Für Schulpsychologen ist es ein alltägliches Thema. Etwa 3,5 Prozent der rund 11 Millionen Schulkinder in Deutschland sind laut DAK-Kinder- und Jugendreport 2018 von Schulangst und Schulphobie betroffen - Jungen etwas häufiger als Mädchen. Schulangst und Schulphobie haben aber nichts mit Schwänzen zu tun. Denn im Gegensatz zum Schwänzen wüssten Eltern in der Regel davon.

Schulphobie sei meist eine Trennungsangst und trete bereits ab der Einschulung auf, erklärt Astrid Holch, Oberärztin der Kinder- und Jugendpsychosomatik an der München Klinik Schwabing. «Die Schulangst bezeichnet die tatsächlichen konkreten Ängste in der Schule. Prüfungsangst, soziale Ängste, Ängste aufgrund von Leistungsüberforderung oder durch erlebtes Mobbing in der Schule.»

Dass Schmerzen bei Kindern eine psychologische Ursache haben, ist nicht immer leicht festzustellen. Eltern veranlassen oft zahlreiche medizinische Untersuchungen, um eine körperliche Ursache für das Leiden ihres Kindes zu finden.

«Anfangs gibt es eher unspezifische Zeichen - Kopfschmerzen, Bauchschmerzen, Übelkeit, vielleicht auch Rückenschmerzen - so dass es mal hier und mal da etwas gibt», sagt Holch. Wichtig sei es für Eltern zunächst einmal, ihr Kind ernst zu nehmen, ergänzt Andreas Oberle, Leiter der Sozialpädiatrie am Olgahospital Stuttgart. «Ich merke ja, ob das eine zuordenbare Sache ist, und wenn ich das Gefühl habe, ich kriege es nicht sortiert, dann muss ich mir Rat holen.» Öffentlich wollen die meisten Familien nicht über das Thema sprechen.

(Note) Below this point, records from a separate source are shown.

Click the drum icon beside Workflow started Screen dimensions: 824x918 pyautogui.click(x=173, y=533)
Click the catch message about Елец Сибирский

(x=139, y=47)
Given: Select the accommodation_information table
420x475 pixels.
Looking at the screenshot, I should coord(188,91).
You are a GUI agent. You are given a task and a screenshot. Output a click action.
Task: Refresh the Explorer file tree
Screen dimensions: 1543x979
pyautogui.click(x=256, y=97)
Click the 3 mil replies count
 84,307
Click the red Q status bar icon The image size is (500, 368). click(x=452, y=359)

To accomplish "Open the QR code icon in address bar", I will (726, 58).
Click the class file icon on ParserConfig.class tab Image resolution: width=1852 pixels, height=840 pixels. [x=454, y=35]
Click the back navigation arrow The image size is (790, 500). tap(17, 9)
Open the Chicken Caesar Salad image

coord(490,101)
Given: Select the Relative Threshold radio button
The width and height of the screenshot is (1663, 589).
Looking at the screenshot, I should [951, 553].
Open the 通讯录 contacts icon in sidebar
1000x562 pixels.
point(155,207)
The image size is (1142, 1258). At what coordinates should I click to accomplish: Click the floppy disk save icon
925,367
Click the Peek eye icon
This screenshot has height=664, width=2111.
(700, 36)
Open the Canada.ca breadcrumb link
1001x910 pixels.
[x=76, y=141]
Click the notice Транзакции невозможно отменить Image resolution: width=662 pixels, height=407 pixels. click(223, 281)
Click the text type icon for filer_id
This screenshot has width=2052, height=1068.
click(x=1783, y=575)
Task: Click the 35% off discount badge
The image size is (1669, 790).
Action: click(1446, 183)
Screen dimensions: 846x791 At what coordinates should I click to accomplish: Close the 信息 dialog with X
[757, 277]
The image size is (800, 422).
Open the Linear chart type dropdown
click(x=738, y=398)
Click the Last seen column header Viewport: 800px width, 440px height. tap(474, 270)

Die Ursachen für Schulangst und Schulphobie sind vielfältig. Man müsse verstehen, wie ein Kind tickt, meint Oberle. Neben individuellen Gründen wie einer psychischen Störung, einer Lese- oder Rechenschwäche, oder Angst vor Bestrafung, gibt es auch Gründe aus dem Umfeld des Kindes: Tod, Erkrankung, Trennung der Eltern, aber auch das Verhältnis zwischen Schülern und Lehrern.

Gerade bei Problemen zuhause könnten sich viele Kinder nur noch schwer auf den Unterricht konzentrieren: «Das Kind hat den Kopf überhaupt nicht mehr zum Lernen frei», sagt Gereon Schädler, Chefarzt Neuropädiatrie am Klinikum Josefinum in Augsburg.

In der Schule gibt es zudem oft enormen Druck. Schädler spricht von «krassen Leistungsanforderungen» - für Schüler und Lehrer zugleich. Wenn einem Kind Bewältigungsstrategien für stressige Situationen und Misserfolge fehlen, kann das die Schulangst begünstigen.

Um einem Kind mit Schulangst oder Schulphobie zu helfen, ist häufig eine Psychotherapie notwendig. Ob stationär oder ambulant hängt dabei vom Einzelfall ab. Eine Therapie dauert laut Schädler rund ein bis anderthalb Jahre.

Neben einer klassischen Gesprächstherapie gibt es in der München Klinik Schwabing zahlreiche weitere Angebote für Jugendliche. In Musik-, Kunst- und Bewegungstherapien, in Gruppensitzungen oder bei gemeinsamen Ausflügen etwa zum Klettern oder zum Weihnachtsmarkt sollen die Jugendlichen einen Zugang zu ihren Gefühlen finden, eigene Grenzen überwinden und Vertrauen lernen.

Teil der Therapie ist auch das Herantasten an die Schule. «Die Annäherung zurück an die Schule erfolgt schrittweise. Manchmal geht der erste Schulbesuch nur bis zum Gebäude oder man sagt im Sekretariat «Hallo» und der Lehrer begrüßt einen», erklärt Holch.

Oftmals kämen die Kinder aber erst zu einem therapeutischen Erstgespräch, wenn sie bereits mehrere Monate in der Schule gefehlt haben, so die Experten. Die Symptomatik und das Vermeiden habe sich bei ihnen verfestigt. «Grundsätzlich gilt: Je früher man sich professionelle Hilfe holt, desto höher ist die Wahrscheinlichkeit, dass sich die Situation für die Betroffenen schnell wieder bessert», heißt es beim Schulpsychologische Dienst München.

Doch Schulangst ist nicht nur Sache der Kliniken und Schulen. Schädler sieht etwa Sportvereine als Ort, an dem ein Umgang mit Erfolgen und Misserfolgen gelernt und Selbstbewusstsein geschaffen werden kann. Und auch Eltern beeinflussen mit ihrem Verhalten ihre Kinder. Deshalb können sie in einer Beratung beim Schulpsychologischen Dienst nicht nur über ihr Kind nachdenken, sondern auch ihr eigenes Agieren hinterfragen. Holch sagt: «Meine Empfehlung wäre, mehr Mut zu machen. Eltern können sagen: «Ich glaube schon, dass du das schaffst! Und wenn es doch nicht ganz klappt, macht das nichts.»